The magazine of the Institute & Faculty of Actuaries
.

# Darwin to the rescue!

Modelling a life insurance contract using the method of Monte Carlo simulation is now familiar territory to many actuaries. The advantage of this approach is that it allows us to value complex investments or liabilities that cannot usefully be assessed using deterministic models. The disadvantage is that it involves running complex models thousands of times 5,000 scenarios is typical which can tie up banks of computers for days at a time. As well as being expensive, there are times (M&A exercises spring to mind) when we can’t wait that long for the results. It is therefore advantageous to reduce the number of scenarios to be simulated if this can be done without compromising the outputs. A number of ‘variance reduction’ techniques exist to do just this.
One such technique is to carefully choose a relatively small number of scenarios (eg 1,000) from a much larger set of randomly generated scenarios, ensuring that the subset has the same statistical properties as the larger set, particularly the arbitrage free property. But how to find such a subset? We can quickly work out whether a particular subset has the desired characteristics (this takes around a tenth of a second). The problem is that we may have to try many thousands of subsets before we find one that meets our criteria.

An optimisation problem
For this problem, there are nCr possible (or ‘trial’) solutions where n is the size of the larger set, and r is the size of the subset. In the example below, where n=2,000 and r=1,000, there are approximately10,600 possible trial solutions (using Stirling’s approximation). Clearly, even at 0.1 seconds per evaluation, it is not practical to systematically search through all of these. In addition, for any single trial solution (ie a subset of 1,000 scenarios), its immediate neighbourhood consists of the 1,000,000 subsets reachable by changing a single scenario. Hence, optimisation methods which rely on evaluating the immediate neighbourhood, such as gradient search methods or simulated annealing, are likely to be slow. We have therefore developed an approach using genetic algorithms (GAs), which are generally better at searching large and complex search spaces.

Genetic algorithms
The theoretical foundations for GAs were laid by John H Holland in the early 1970s. These optimisation routines were inspired by the process of Darwinian evolution.
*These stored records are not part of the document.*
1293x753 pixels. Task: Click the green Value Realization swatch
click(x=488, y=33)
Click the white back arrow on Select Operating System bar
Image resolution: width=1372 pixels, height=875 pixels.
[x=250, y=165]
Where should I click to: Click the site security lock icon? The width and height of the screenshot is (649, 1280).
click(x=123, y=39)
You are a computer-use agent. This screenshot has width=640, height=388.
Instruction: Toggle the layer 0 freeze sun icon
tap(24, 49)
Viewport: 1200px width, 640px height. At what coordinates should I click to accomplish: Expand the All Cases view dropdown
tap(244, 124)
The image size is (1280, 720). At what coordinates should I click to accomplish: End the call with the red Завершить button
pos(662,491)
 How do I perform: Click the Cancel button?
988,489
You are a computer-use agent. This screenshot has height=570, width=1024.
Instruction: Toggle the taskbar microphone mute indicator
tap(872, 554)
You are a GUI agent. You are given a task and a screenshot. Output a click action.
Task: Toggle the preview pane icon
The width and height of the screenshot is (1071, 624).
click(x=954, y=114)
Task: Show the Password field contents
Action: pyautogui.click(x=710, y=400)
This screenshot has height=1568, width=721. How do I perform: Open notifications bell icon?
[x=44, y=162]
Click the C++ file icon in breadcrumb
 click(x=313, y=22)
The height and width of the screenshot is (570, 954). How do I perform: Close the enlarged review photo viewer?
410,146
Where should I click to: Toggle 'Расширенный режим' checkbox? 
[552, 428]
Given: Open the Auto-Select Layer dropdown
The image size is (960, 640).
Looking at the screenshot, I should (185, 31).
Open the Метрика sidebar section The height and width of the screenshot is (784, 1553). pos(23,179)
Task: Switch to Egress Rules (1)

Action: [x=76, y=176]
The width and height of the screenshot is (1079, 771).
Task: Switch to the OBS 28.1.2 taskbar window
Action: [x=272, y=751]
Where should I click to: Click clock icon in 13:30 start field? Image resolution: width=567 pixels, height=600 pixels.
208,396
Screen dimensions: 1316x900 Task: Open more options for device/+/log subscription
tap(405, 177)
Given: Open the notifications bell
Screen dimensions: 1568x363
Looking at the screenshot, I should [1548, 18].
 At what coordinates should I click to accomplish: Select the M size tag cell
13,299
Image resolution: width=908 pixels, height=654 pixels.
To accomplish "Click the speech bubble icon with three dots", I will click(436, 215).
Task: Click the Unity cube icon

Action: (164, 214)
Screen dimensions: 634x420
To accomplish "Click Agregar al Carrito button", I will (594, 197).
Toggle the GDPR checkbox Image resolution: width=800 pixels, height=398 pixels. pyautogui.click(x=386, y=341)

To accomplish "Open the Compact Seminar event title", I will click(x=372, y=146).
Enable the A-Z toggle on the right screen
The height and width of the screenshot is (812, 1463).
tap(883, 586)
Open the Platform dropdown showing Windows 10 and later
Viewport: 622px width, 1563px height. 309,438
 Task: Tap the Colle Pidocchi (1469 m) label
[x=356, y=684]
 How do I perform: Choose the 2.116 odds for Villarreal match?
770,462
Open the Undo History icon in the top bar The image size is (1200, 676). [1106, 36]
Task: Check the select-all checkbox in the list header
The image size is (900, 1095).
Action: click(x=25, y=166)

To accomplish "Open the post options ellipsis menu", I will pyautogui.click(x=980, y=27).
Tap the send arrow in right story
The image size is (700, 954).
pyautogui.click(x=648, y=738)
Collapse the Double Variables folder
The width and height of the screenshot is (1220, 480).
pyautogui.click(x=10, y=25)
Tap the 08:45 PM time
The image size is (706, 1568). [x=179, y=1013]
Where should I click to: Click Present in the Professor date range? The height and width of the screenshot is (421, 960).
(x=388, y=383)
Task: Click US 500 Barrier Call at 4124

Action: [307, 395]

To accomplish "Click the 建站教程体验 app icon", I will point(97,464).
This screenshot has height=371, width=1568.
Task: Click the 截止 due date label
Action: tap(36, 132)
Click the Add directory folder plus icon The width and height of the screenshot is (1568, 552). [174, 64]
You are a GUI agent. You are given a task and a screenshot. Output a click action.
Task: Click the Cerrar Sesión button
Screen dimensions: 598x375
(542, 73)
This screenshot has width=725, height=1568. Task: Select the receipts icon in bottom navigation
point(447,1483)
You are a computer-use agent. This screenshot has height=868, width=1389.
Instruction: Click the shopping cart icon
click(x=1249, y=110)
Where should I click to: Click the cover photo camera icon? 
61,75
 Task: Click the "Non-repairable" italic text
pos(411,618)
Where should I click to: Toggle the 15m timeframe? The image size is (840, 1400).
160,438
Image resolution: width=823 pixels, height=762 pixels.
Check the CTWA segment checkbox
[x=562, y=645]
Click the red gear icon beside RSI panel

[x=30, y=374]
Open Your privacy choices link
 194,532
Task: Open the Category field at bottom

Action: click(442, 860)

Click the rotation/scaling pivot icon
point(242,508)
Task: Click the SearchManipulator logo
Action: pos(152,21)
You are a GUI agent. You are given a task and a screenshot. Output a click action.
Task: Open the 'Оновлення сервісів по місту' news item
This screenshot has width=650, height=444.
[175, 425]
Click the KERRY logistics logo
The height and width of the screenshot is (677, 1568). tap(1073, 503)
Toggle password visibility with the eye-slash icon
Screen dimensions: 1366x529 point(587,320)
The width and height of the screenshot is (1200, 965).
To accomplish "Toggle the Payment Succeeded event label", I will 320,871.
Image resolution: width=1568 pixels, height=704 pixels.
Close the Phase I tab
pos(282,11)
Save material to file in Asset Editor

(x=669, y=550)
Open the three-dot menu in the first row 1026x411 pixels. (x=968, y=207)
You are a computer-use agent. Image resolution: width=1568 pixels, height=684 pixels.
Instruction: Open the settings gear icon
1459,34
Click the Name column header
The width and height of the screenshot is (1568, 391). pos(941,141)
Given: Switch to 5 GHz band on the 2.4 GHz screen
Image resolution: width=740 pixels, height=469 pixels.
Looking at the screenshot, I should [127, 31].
They use the same mechanisms used by nature to find ever fitter (better adapted) creatures:
– reproduction, using the rule of ‘survival of the fittest’;
– recombination of material using a crossover operator; and
– random mutation.
Our ‘environment’ is the search space for the optimisation problem this is made up of the nCr possible combinations of r scenarios selected from the set of n. Each creature is represented by a ‘chromosome’ or string of ‘genes’, which itself represents a possible solution to the problem, ie a single subset of r scenarios. To each chromosome we ascribe a value of ‘fitness’ in our case, a measure of how well the statistical properties of the r-size subset conform to those of the larger set.
The GA starts with a randomly generated ‘population’ of creatures or chromosomes. It then creates successive generations by selecting ‘parents’, where the selection is biased so that fitter parents are more likely to be selected, and recombining the genetic material of those parents using a crossover operator to create ‘offspring’. The idea is that groups of genes that are associated with greater fitness will be preserved through the generations. Furthermore, they will be recombined with other groups of genes that are associated with greater fitness, and so (we hope) create new creatures with even greater fitness.